The restrictions to the copyin clause are as follows:

  • A variable that's specified in the copyin clause must have an accessible, unambiguous copy assignment operator.

  • A variable that's specified in the copyin clause must be a threadprivate variable.

2.7.2.8 copyprivate

The copyprivate clause provides a mechanism to use a private variable to broadcast a value from one member of a team to the other members. It's an alternative to using a shared variable for the value when providing such a shared variable would be difficult (for example, in a recursion requiring a different variable at each level). The copyprivate clause can only appear on the single directive.

The syntax of the copyprivate clause is as follows:


copyprivate(
variable-list
)

The effect of the copyprivate clause on the variables in its variable-list occurs after the execution of the structured block associated with the single construct, and before any of the threads in the team have left the barrier at the end of the construct. Then, in all other threads in the team, for each variable in the variable-list, that variable becomes defined (as if by assignment) with the value of the corresponding variable in the thread that executed the construct's structured block.

Restrictions to the copyprivate clause are as follows:

  • A variable that's specified in the copyprivate clause must not appear in a private or firstprivate clause for the same single directive.

  • If a single directive with a copyprivate clause is encountered in the dynamic extent of a parallel region, all variables specified in the copyprivate clause must be private in the enclosing context.

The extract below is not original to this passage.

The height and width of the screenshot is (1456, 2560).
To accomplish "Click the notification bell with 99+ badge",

  • A variable that's specified in the copyprivate clause must have an accessible unambiguous copy assignment operator.

2.8 Directive binding

Dynamic binding of directives must adhere to the following rules:

  • The for, sections, single, master, and barrier directives bind to the dynamically enclosing parallel, if one exists, regardless of the value of any if clause that may be present on that directive. If no parallel region is currently being executed, the directives are executed by a team composed of only the master thread.

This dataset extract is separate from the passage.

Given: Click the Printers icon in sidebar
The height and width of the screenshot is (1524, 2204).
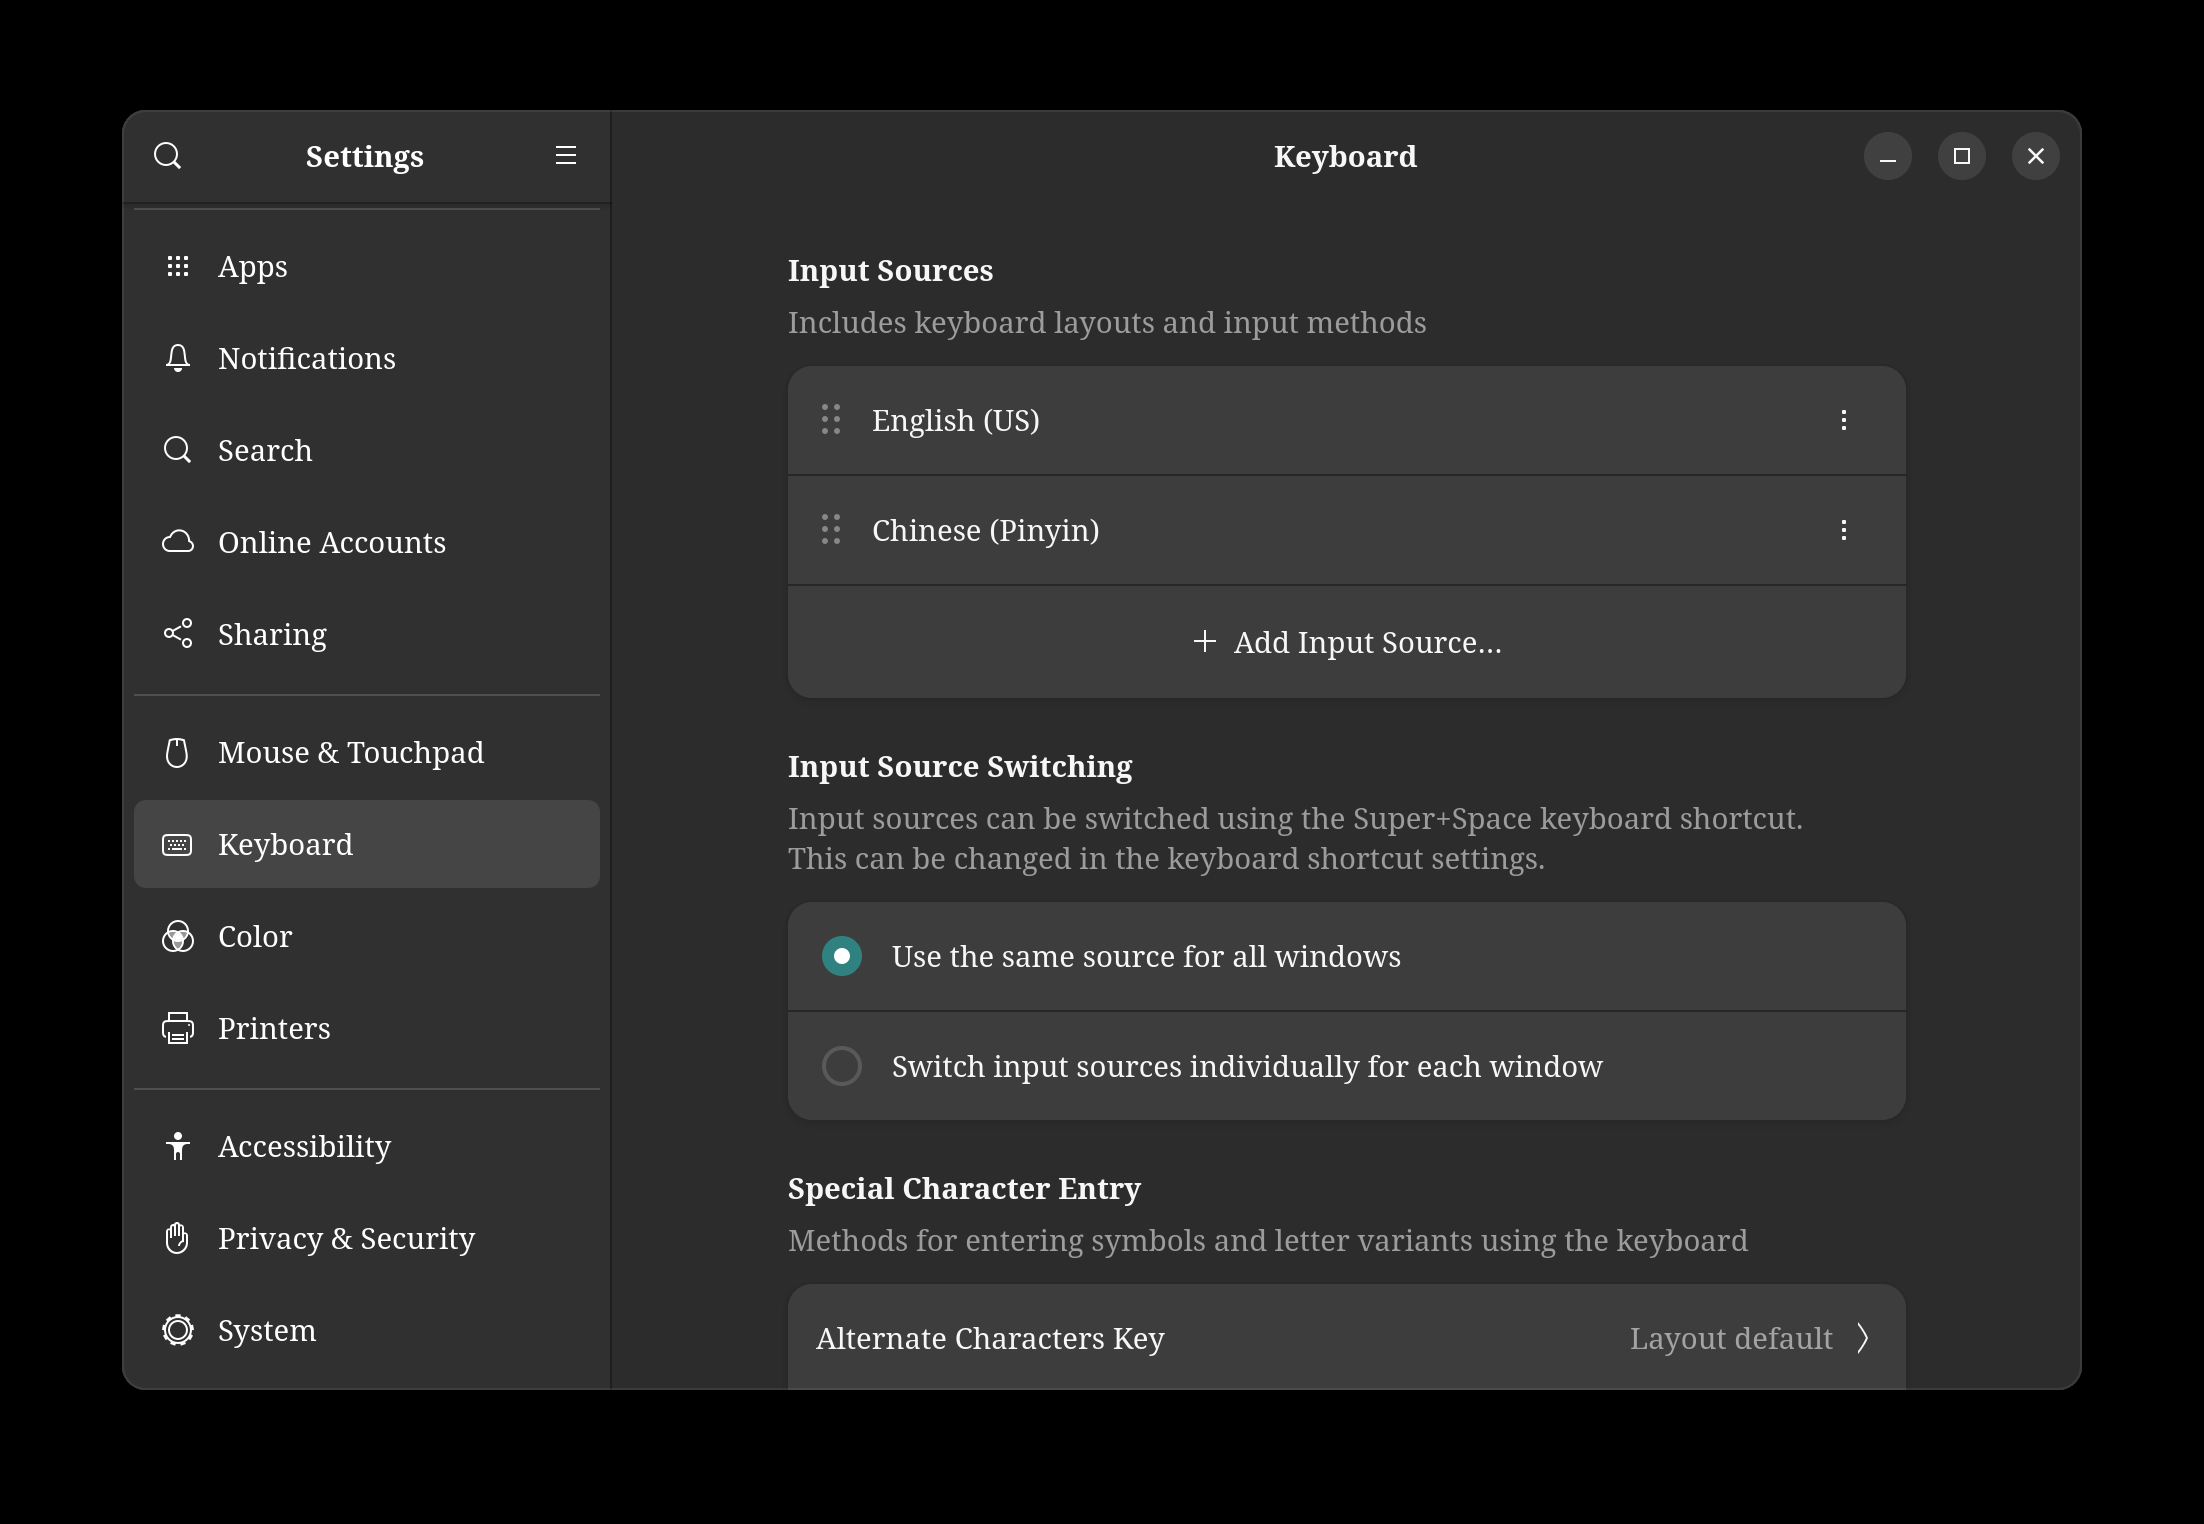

  • The ordered directive binds to the dynamically enclosing for.

  • The atomic directive enforces exclusive access with respect to atomic directives in all threads, not just the current team.

  • The critical directive enforces exclusive access with respect to critical directives in all threads, not just the current team.

  • A directive can never bind to any directive outside the closest dynamically enclosing parallel.

2.9 Directive nesting

Dynamic nesting of directives must adhere to the following rules:

  • A parallel directive dynamically inside another parallel logically establishes a new team, which is composed of only the current thread, unless nested parallelism is enabled.

  • for, sections, and single directives that bind to the same parallel aren't allowed to be nested inside each other.

  • critical directives with the same name aren't allowed to be nested inside each other. Note that this restriction isn't sufficient to prevent deadlock.

  • for, sections, and single directives aren't permitted in the dynamic extent of critical, ordered, and master regions if the directives bind to the same parallel as the regions.

  • barrier directives aren't permitted in the dynamic extent of for, ordered, sections, single, master, and critical regions if the directives bind to the same parallel as the regions.

  • master directives aren't permitted in the dynamic extent of for, sections, and single directives if the master directives bind to the same parallel as the work-sharing directives.

  • ordered directives aren't allowed in the dynamic extent of critical regions if the directives bind to the same parallel as the regions.

  • Any directive that's permitted when executed dynamically inside a parallel region is also permitted when executed outside a parallel region. When executed dynamically outside a user-specified parallel region, the directive is executed by a team composed of only the master thread.